Ces magistrats ont rendu compte des plaidoiries dans le délibéré de la cour, composée de :
M. Gilles SAINATI, président de chambre
M. Thierry CARLIER, conseiller
Mme Emmanuelle WATTRAINT, conseillère
Greffier lors des débats : Mme Hélène ALBESA
ARRET :
- contradictoire ;
- prononcé par mise à disposition de l'arrêt au greffe de la cour, les parties en ayant été préalablement avisées dans les conditions prévues au deuxième alinéa de l'article 450 du code de procédure civile ;
- signé par M. Gilles SAINATI, président de chambre, et par Mme Hélène ALBESA, greffier
* * * *
EXPOSE DU LITIGE :
En novembre 2010, Monsieur [Z] [E] et Madame [B] [D] épouse [E] ont confié à la SA Leroy Merlin France la rénovation de la salle de bains de l'appartement du bas de leur villa située à [Localité 6].
Les travaux ont été exécutés par un sous-traitant, l'EURL Dumery, assurée auprès de la compagnie Axa France Iard, et ont été réceptionnés le 9 novembre 2010.
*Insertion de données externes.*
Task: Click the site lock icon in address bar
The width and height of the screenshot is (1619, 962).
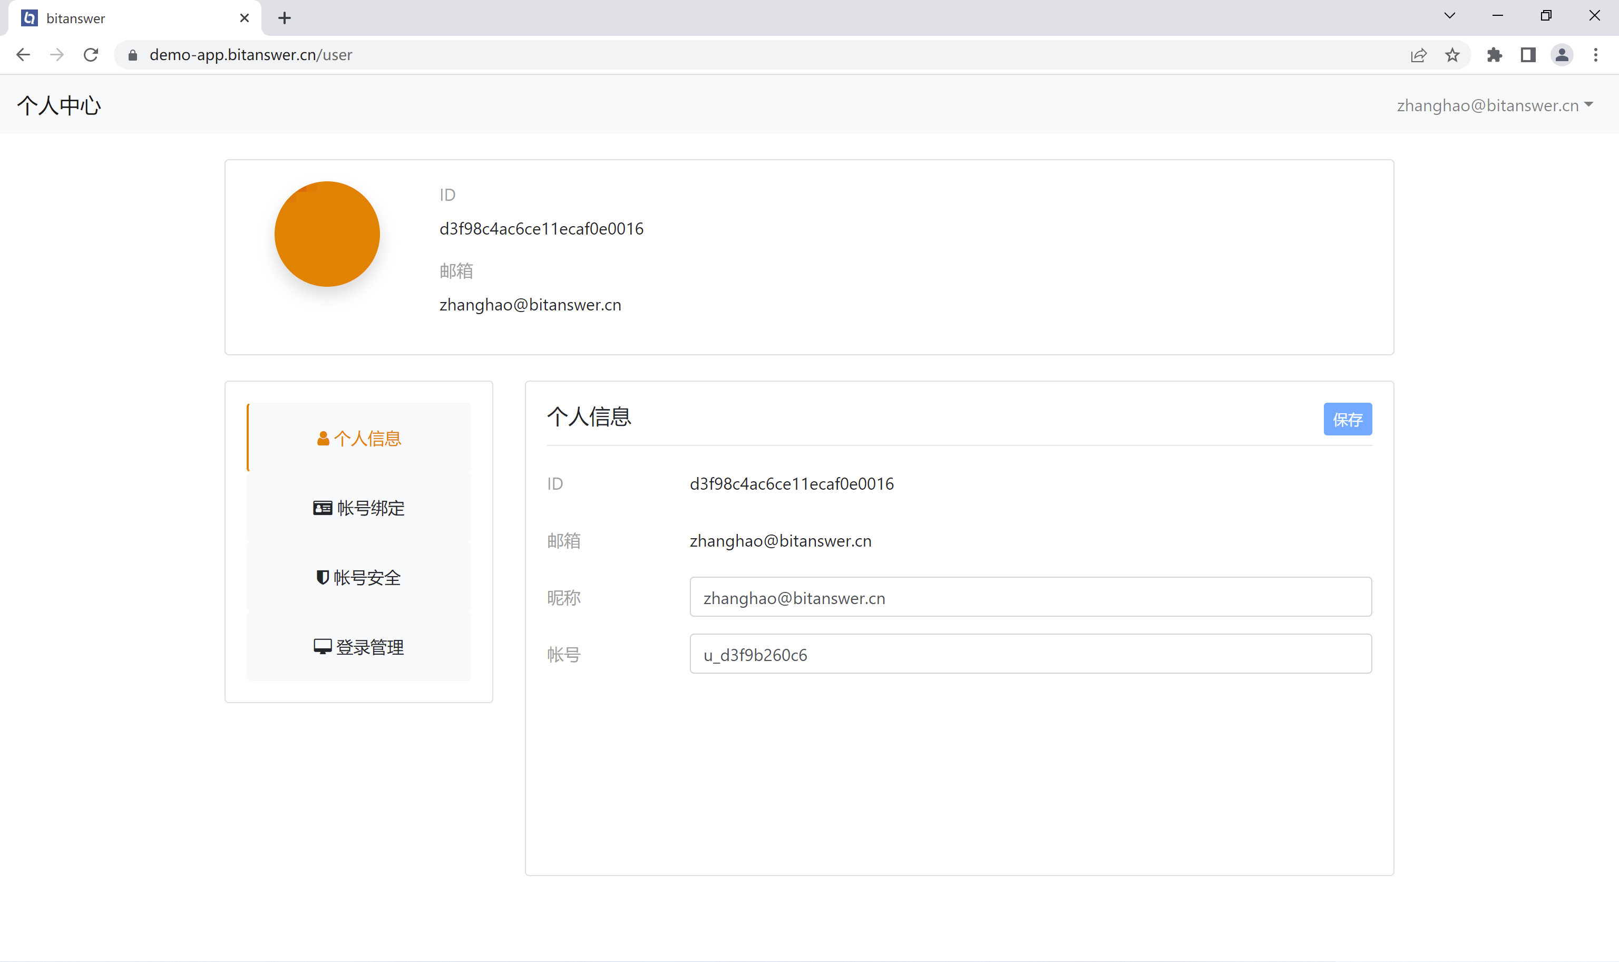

A partir de juillet 2014, une humidité excessive des murs entraînant des odeurs nauséabondes est apparue.
Après expertise amiable diligentée par la Maaf, assureur de Monsieur et Madame [E], et mission de recherche de fuite confiée à la société Casanova Services, Madame [E], par exploit du 9 juin 2015, saisissait le juge des référés près le tribunal de grande instance de Montpellier aux fins de voir ordonner une expertise judiciaire.
Par ordonnance du 16 juillet 2015, le juge des référés a désigné Monsieur [V] en qualité d'expert judiciaire.
Selon son rapport d'expertise déposé le 20 juin 2016, les désordres consistent en une humidité et des odeurs très importantes dans la salle de bain dues à un mauvais raccordement de l'évacuation de la baignoire lors des travaux réalisés par les sociétés Leroy Merlin et Dumery, ce qui n'était pas apparent à la réception et rend l'ouvrage impropre à sa destination.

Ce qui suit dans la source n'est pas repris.